Predictions for the coming year were flying off the stage as everyone got into the spirit of the Summit's "Next-Steps Agenda" theme. The roundtables were buzzing with shared experiences and frustrations, commiserations and collaborations. In the coming weeks I will be sharing some of the details. But after all of this, the one point that stands out most all for me is this:
When going to industry events, even in beautiful resort locations, don't bring the fiancée.
"Why haven't you married her yet?," Drew Koven asked as I happened upon them on the "Tahoe Gal" cruise of the lake. How the hell did this happen? Of all the fires an event organizer has to put out along the way to a show, this is one blaze I didn't see coming. Just my luck, Koven himself is getting hitched in a couple of weeks and had succeeded in digging a hole for me that only got deeper as the days progressed.
I should have just tied myself to a cinder block and tossed it overboard at that point, because things only got worse. We had dinner with another of our guests and his lovely girlfriend the next night and it turns out they were moving in together in two days. But wait, there is more. As we were preparing to leave the Tahoe Hyatt resort on Saturday, wouldn't you know it but we happened upon a bridal party (one of two scheduled for that weekend at the Hyatt) as they took pictures of the bride in the lobby.
My significantly better (and incredibly patient) half had by that point stopped underscoring the obvious and just shot me a 'you are so screwed' look. "Oh, look, other people who have found time in their busy schedule to get married in under a decade."
Where's the lake?
Maybe our disagreement over a suitable engagement period has to do with the fact that she is packing a Droid and I carry an iPhone? Yeah, that must be it. I am going to go with that. According to Coupons.com, the differences between Google Android users and iPhone owners could be just as wide as the gender gulf. In a fun bit of data mining, the maker of the Grocery IQ app on iPhone and Android compared coupon use across the platforms. The app is a shopping list that has been downloaded over 1 million times.
According to the data, there is a weird gender or culture divide in categories like body wash products where iPhone owners favored women's body wash eight times more than the same coupon on the Android app. When it comes to magazines, Android users indexed higher on news and iPhone owners were 2.3 times more likely to get entertainment magazines.
Food? Android-ers went for pork ribs almost twice as often as iPhoners, who were six times as likely to prefer chicken. In personal care, iPhone users were all about parenting, favoring baby product 41 times more than Android users, who in turn were twice as likely to use coupons for pain relievers. Even the pets category showed a stark difference, with Android users 3.6 times more likely than iPhoners to go for bird food, while iPhone indexed fish food 26 times higher than Android.
What do we make of anecdotal data like this? Probably not much, although there is an air of truth to it. Intuitively, it always seemed to me that the Android had more of a geeky pocket-protector ambiance to it than the iPhone. Most of my engineering and IT friends get excited over the next oversized Android-powered brick of a phone.

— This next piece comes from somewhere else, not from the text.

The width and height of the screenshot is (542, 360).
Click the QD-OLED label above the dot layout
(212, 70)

A lot of them still have their Palm Pilot holsters in a drawer somewhere.
Google still can't help itself from expressing its core engineer-driven culture at every turn. My fiancée hasn't finally chosen the Droid yet, as I was loaning her mine while in Tahoe in order for her to stay in touch while she hiked. I find the Droid interface cluttered and cold myself. But she, a computer scientist and programmer, is warming up to it.

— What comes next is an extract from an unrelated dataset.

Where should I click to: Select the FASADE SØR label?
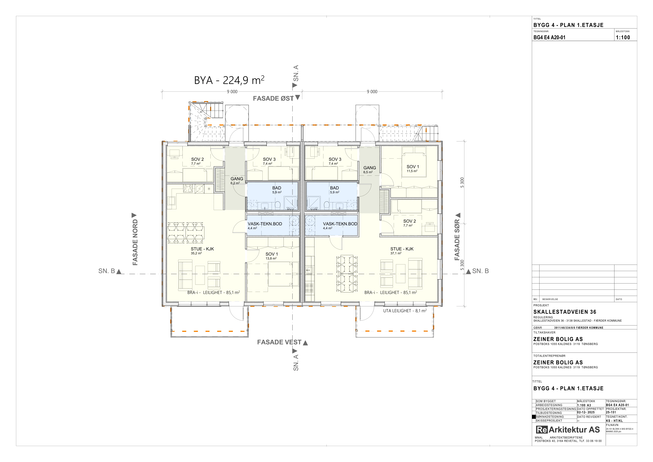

In fact, we got a taste of Google culture in Tahoe. "There are many geeky guys with Google t-shirts hiking," she texted me as she walked in the Tahoe hills. Apparently, the company was having a secret retreat of some kind for a chunk of staff at our own hotel. "They were in the middle of this beautiful landscape," she told me, "and all I could hear them talk about was database structures. They were pretty oblivious."
"They didn't look very married, either," she added. Maybe I am packing the wrong phone.